**Action item**
Could you return every line of the records below that contains the word "computer"?

**Dataset**
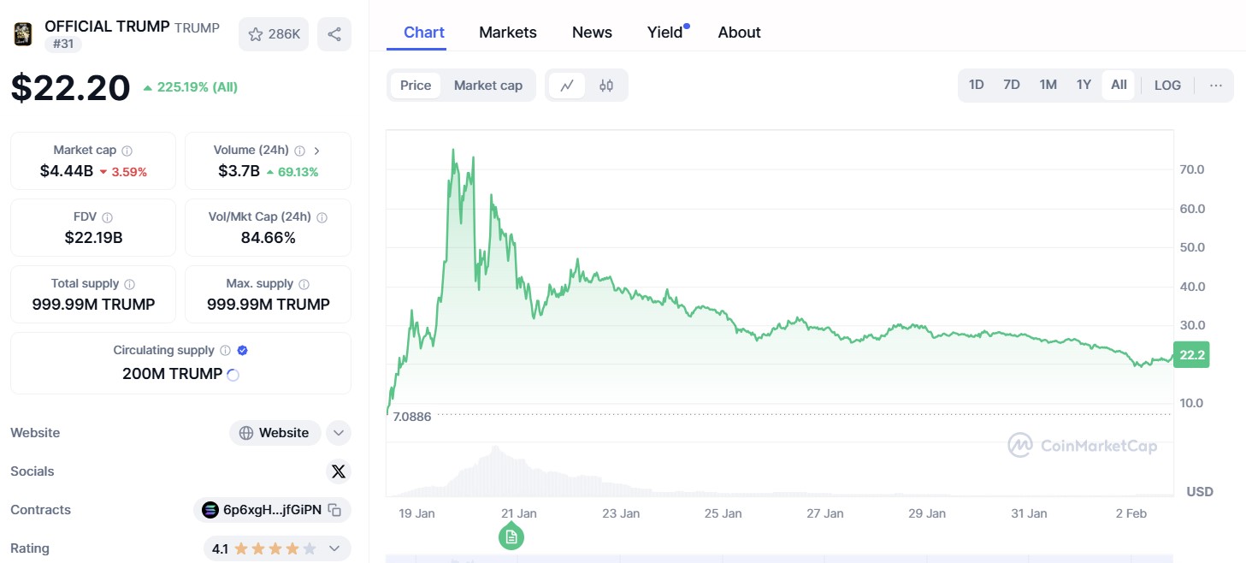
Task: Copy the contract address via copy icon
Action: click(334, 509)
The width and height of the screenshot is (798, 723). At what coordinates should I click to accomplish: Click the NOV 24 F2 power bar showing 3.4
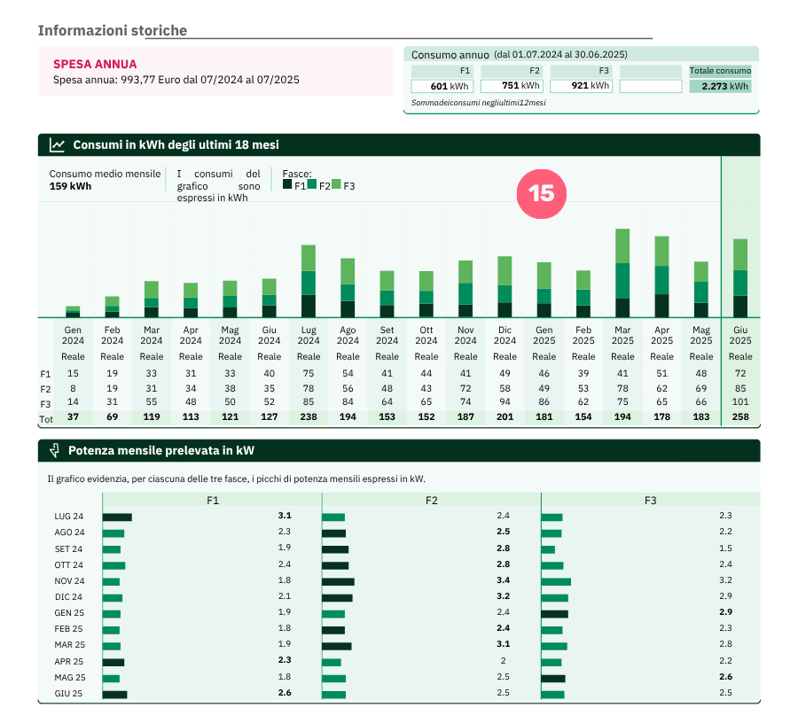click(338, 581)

---

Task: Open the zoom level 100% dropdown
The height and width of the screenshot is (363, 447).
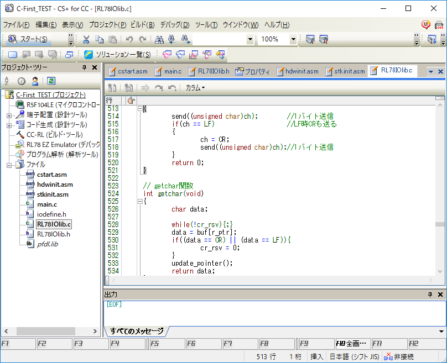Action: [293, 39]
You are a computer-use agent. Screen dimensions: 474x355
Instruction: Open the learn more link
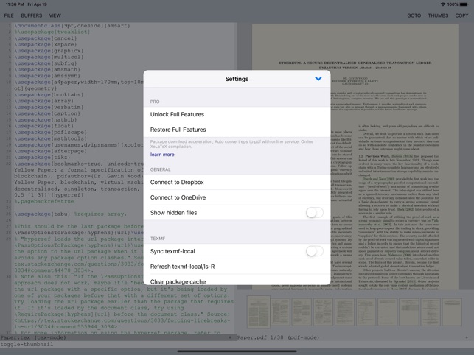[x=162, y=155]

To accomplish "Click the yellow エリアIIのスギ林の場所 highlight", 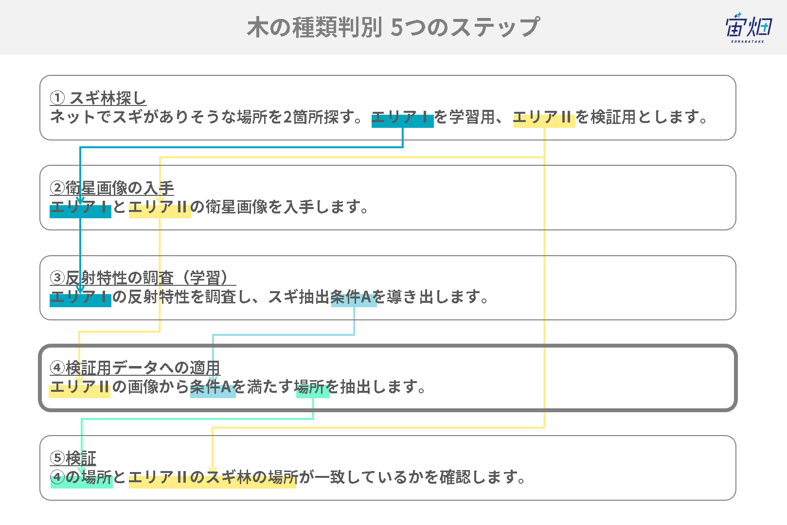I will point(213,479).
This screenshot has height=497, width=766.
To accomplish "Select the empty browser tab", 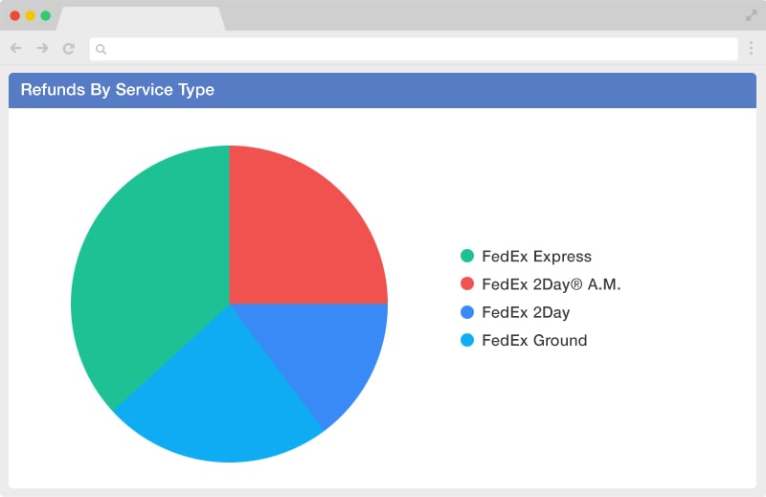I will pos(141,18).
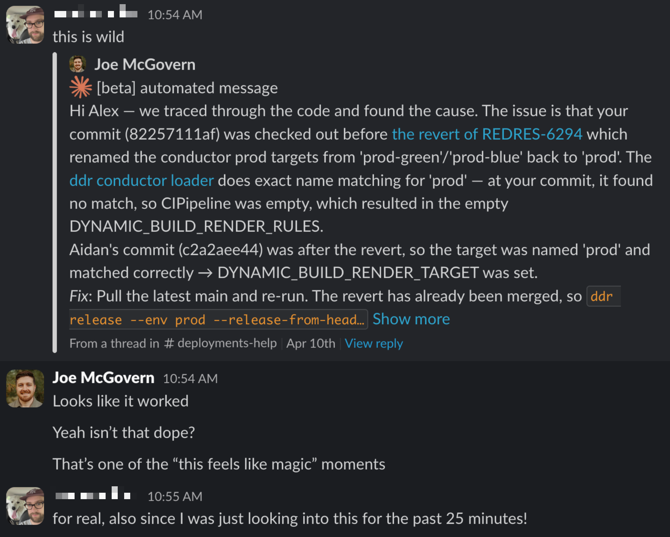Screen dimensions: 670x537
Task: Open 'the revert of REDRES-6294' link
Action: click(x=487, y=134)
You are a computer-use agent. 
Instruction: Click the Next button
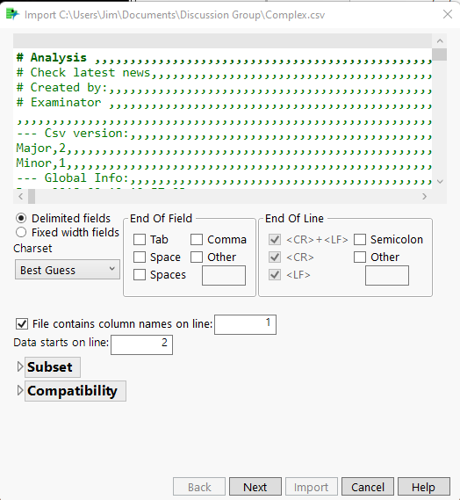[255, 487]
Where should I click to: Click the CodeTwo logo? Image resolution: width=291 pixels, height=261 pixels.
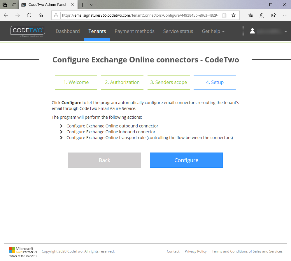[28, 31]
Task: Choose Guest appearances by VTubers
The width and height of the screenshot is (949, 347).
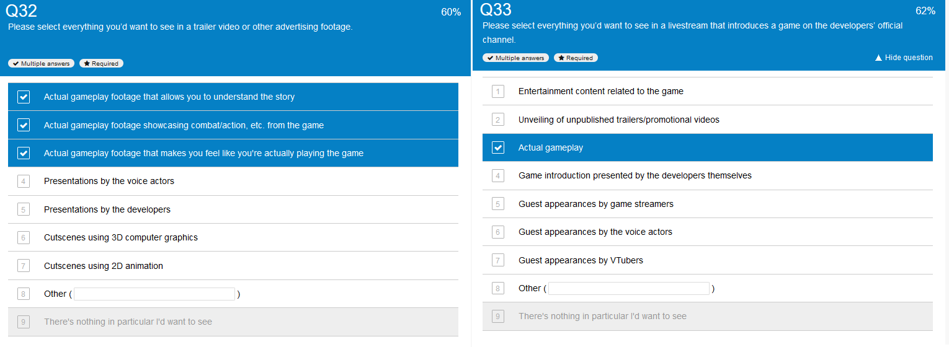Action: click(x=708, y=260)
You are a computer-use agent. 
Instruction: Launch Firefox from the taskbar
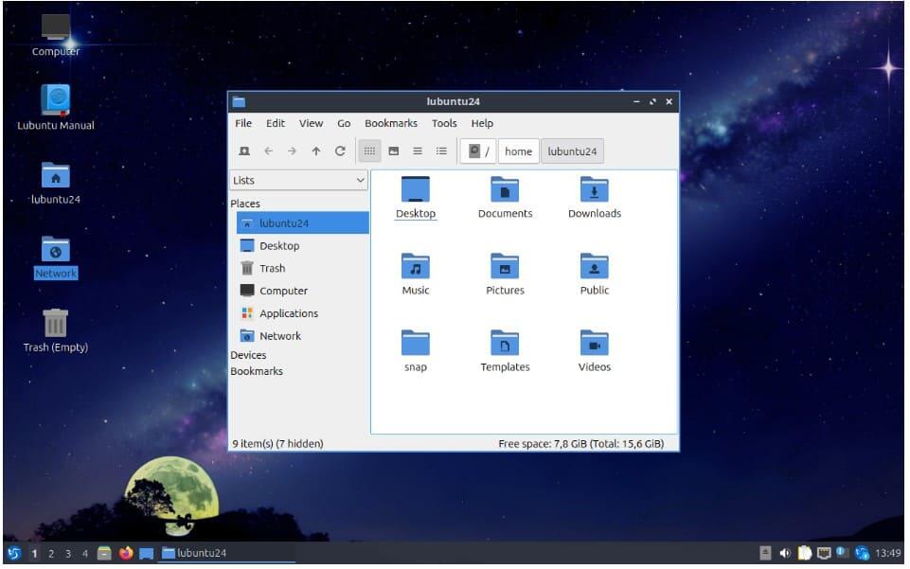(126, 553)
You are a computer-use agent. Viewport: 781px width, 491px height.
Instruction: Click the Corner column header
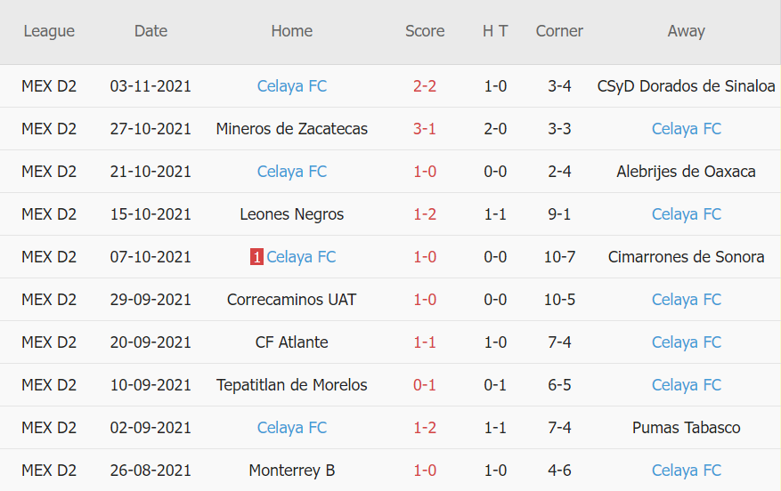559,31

**The answer**
You are a computer-use agent. Screen dimensions: 474x355
You are a computer-use agent. 
You are a computer-use agent. 
You are a computer-use agent. Viewport: 781px width, 491px height.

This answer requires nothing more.